According to Chris Treadaway, the founder of Polygraph Media as well as the author of Facebook Marketing: An Hour A Day, Facebook will still have to please its users and marketers but will have the additional strain of maintaining profitability. He says it will face a scrutiny that it’s never been subjected to before.
“Users will be affected because Facebook will be trying to do everything they can to increase revenues, increase profits, while kind of gradually, incrementally making the user experience a little more… advanced with every passing day,” Treadaway pointed out.
Facebook faces a tough battle because, on one hand, public markets will demand to know what its plans are, how it will monetize personal data, and what its financials are.
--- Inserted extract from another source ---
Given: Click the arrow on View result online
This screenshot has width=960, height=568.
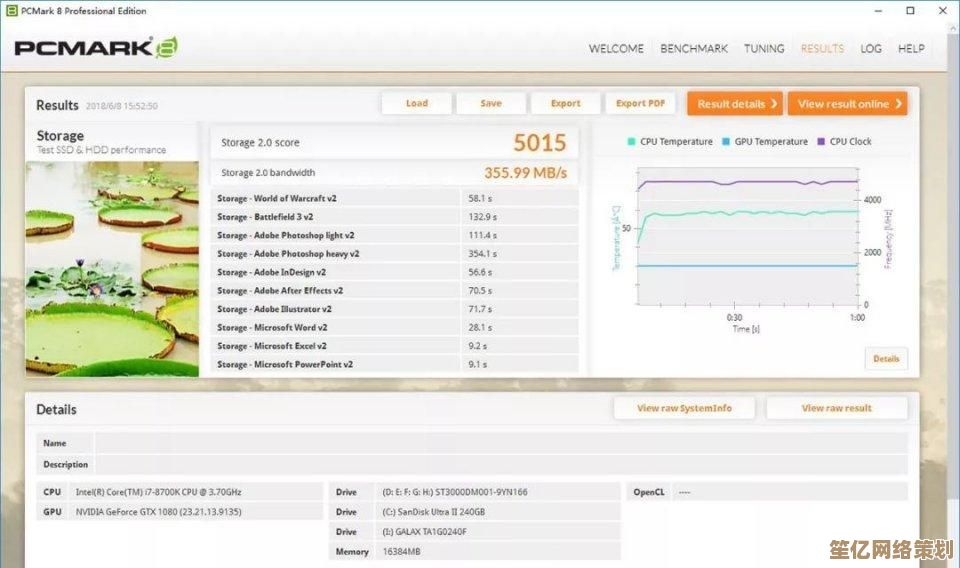Looking at the screenshot, I should [x=898, y=104].
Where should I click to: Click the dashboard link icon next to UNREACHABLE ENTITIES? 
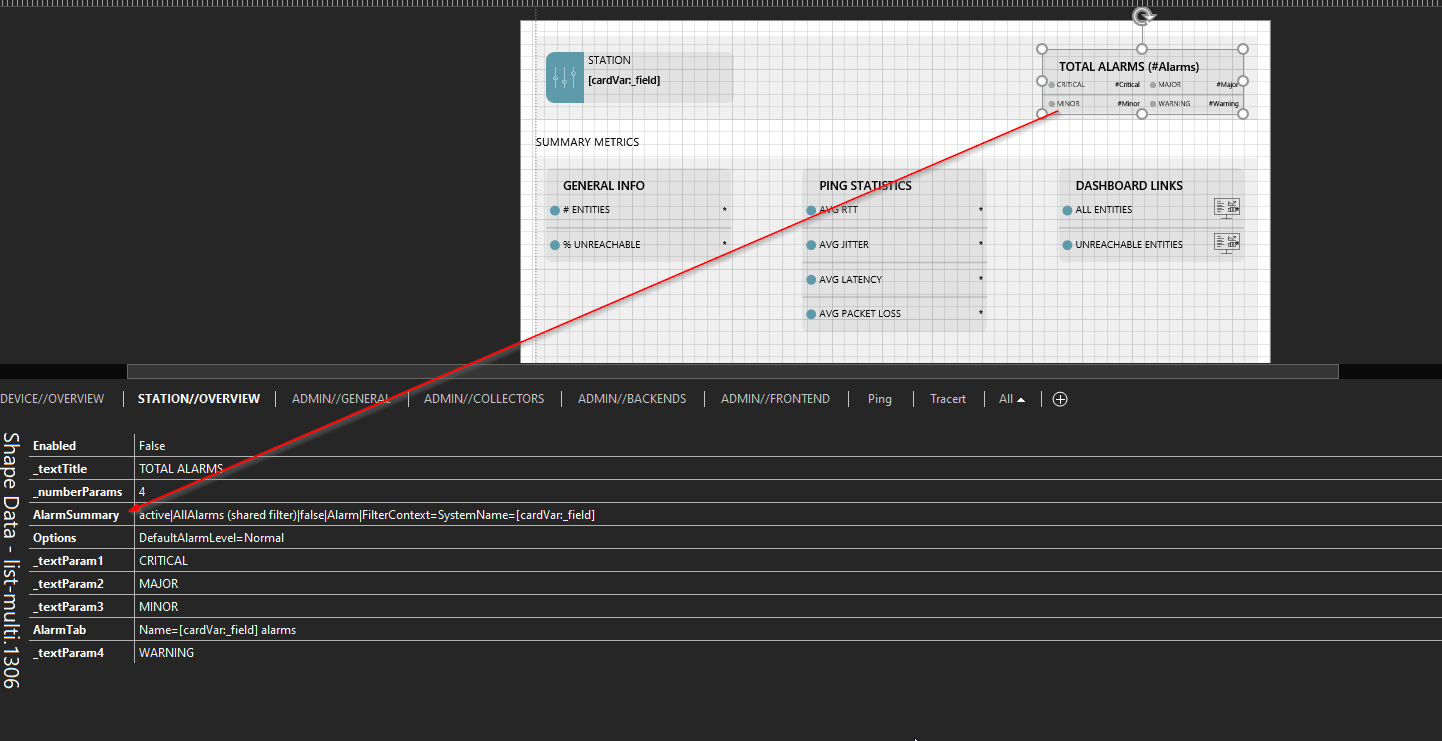1226,242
On the other side, users may counterattack the company if it feels Facebook is using too much of their personal data to make money.
Although users often complain about the power of Facebook, Treadaway tells us that he doesn’t think they will be too quick to abandon the service that has brought so many people together, and essentially, kept the world connected.
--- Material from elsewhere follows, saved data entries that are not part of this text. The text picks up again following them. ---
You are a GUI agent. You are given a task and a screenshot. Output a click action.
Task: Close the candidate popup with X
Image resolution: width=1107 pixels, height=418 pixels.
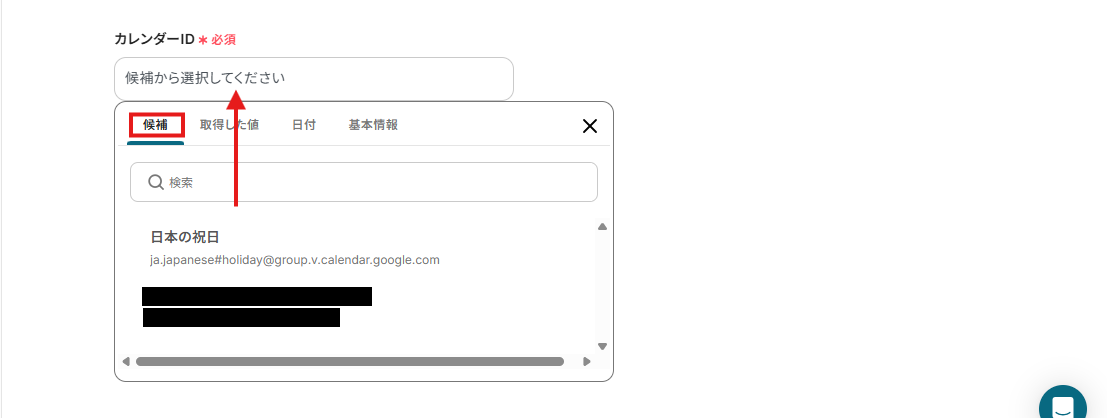click(x=590, y=126)
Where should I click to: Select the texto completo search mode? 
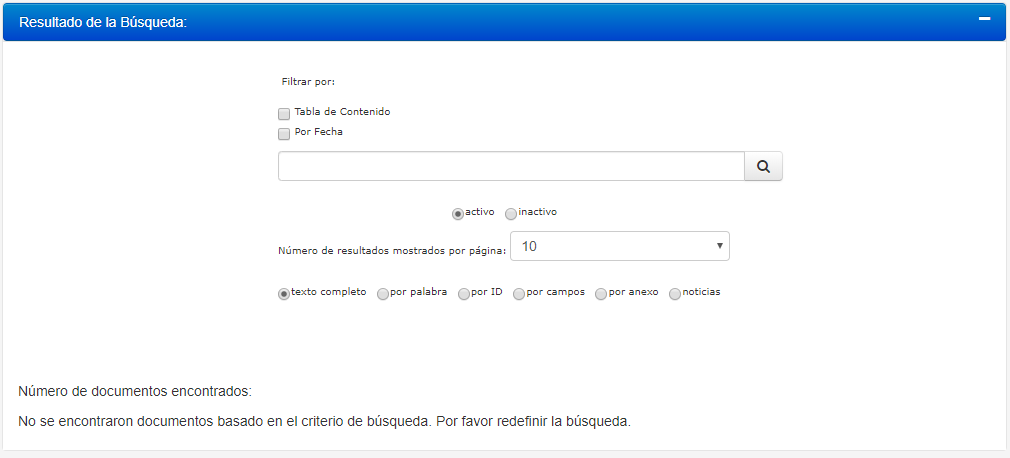tap(284, 294)
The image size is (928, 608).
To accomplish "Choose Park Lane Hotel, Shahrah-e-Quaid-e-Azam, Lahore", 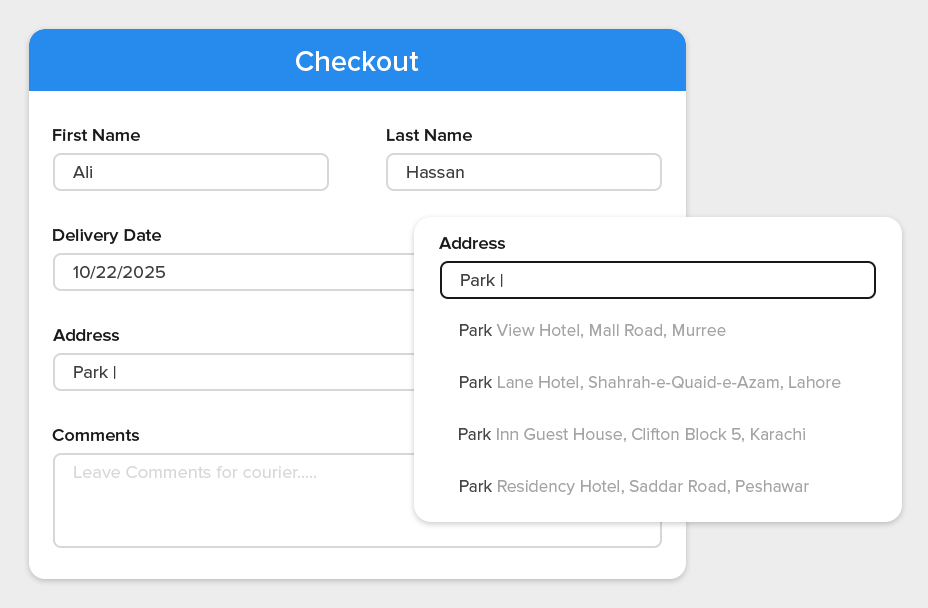I will point(649,382).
“For the last 15 years, we’ve been gradually giving the Internet broadly a lot more of our personal information, and, over time, we’ve gotten a lot more comfortable with what we’ve done,” he said.
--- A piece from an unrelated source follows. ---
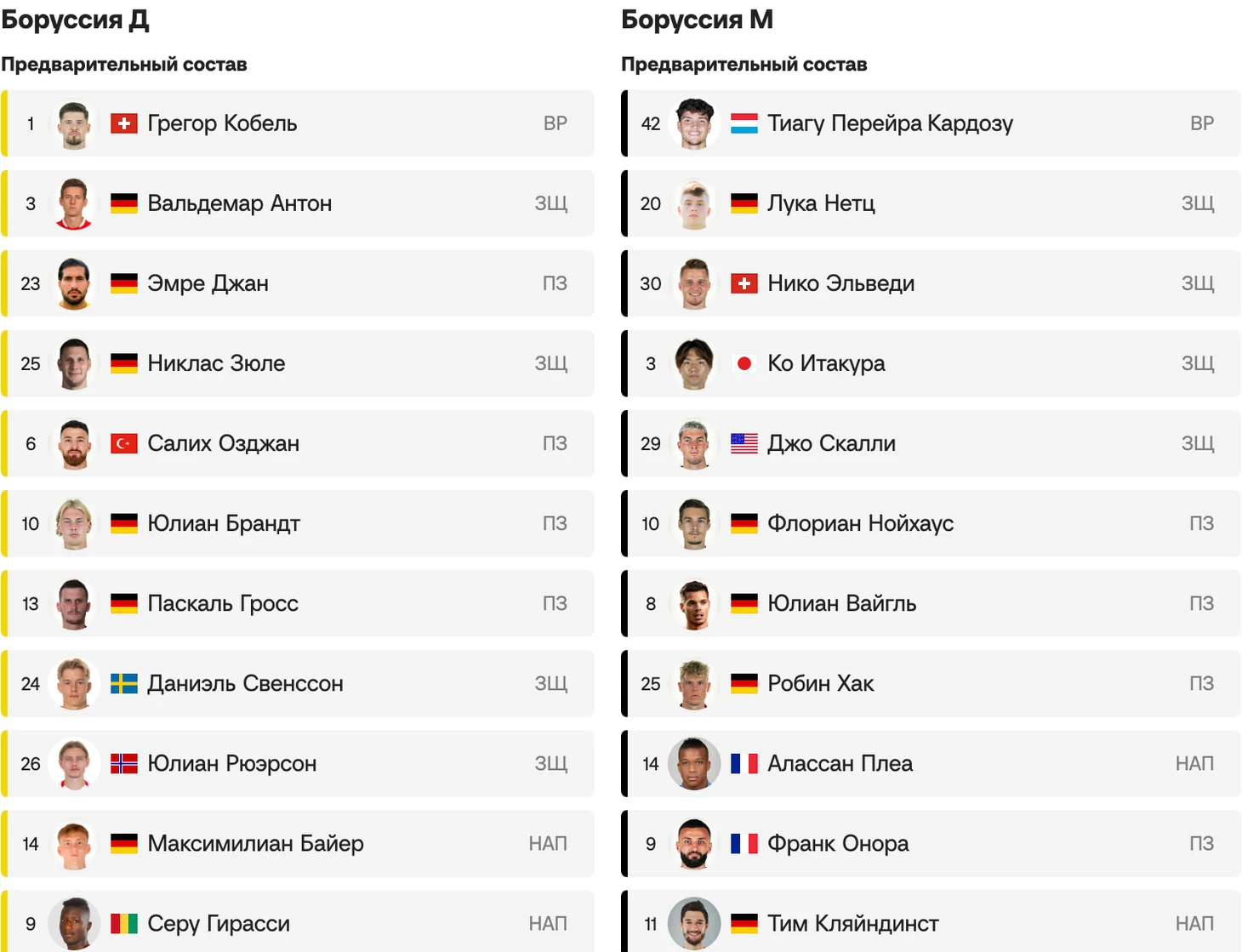Click Franck Honorat's player photo
Screen dimensions: 1242x952
[x=694, y=843]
“There are just too many benefits of using Facebook currently… for people to just stop doing it altogether, or be, all of a sudden, so concerned about it that it causes people to use it different ways.”
On the marketing side, we know that Facebook provides a great opportunity for brands to connect and sell to consumers, which, in turn, creates revenue for both the brands and Facebook. In fact, the filing showed that 83 percent of Facebook’s revenue in 2011 came from advertising.
“Even though click through rates and impression-based costs have increased a little bit over the last few years… there’s still a ton of room for that to grow,” said Treadaway.
“If you combine Facebook’s targeting options with the price that people pay at least on an impression basis currently, there’s really no better deal out there on the Internet… and there wouldn’t be even if Facebook increased their rates 3 or 4-fold over time,” he added.
But since there will be a stronger pressure on Facebook to bring in revenue, questions are being raised about how the company will ramp up its ad platform. Some are speculating that a new behavioral ad targeting system called “Open Graph action spec targeting” could be the answer.
In a nutshell, these “action specs” are verbs that Facebook collects from the statuses that users provide. Users constantly let Facebook know what they are “watching”, “playing”, “purchasing,” “eating”, and “drinking.” The idea is that Facebook would take these actions and generate leads for brands.
Treadaway tells us that he believes Facebook will play a more active role between consumers and brands selling goods going forward. He also said tools that help marketers do this would likely be available sometime over the next year.
How do you see Facebook’s IPO impacting users and marketers? Let us know.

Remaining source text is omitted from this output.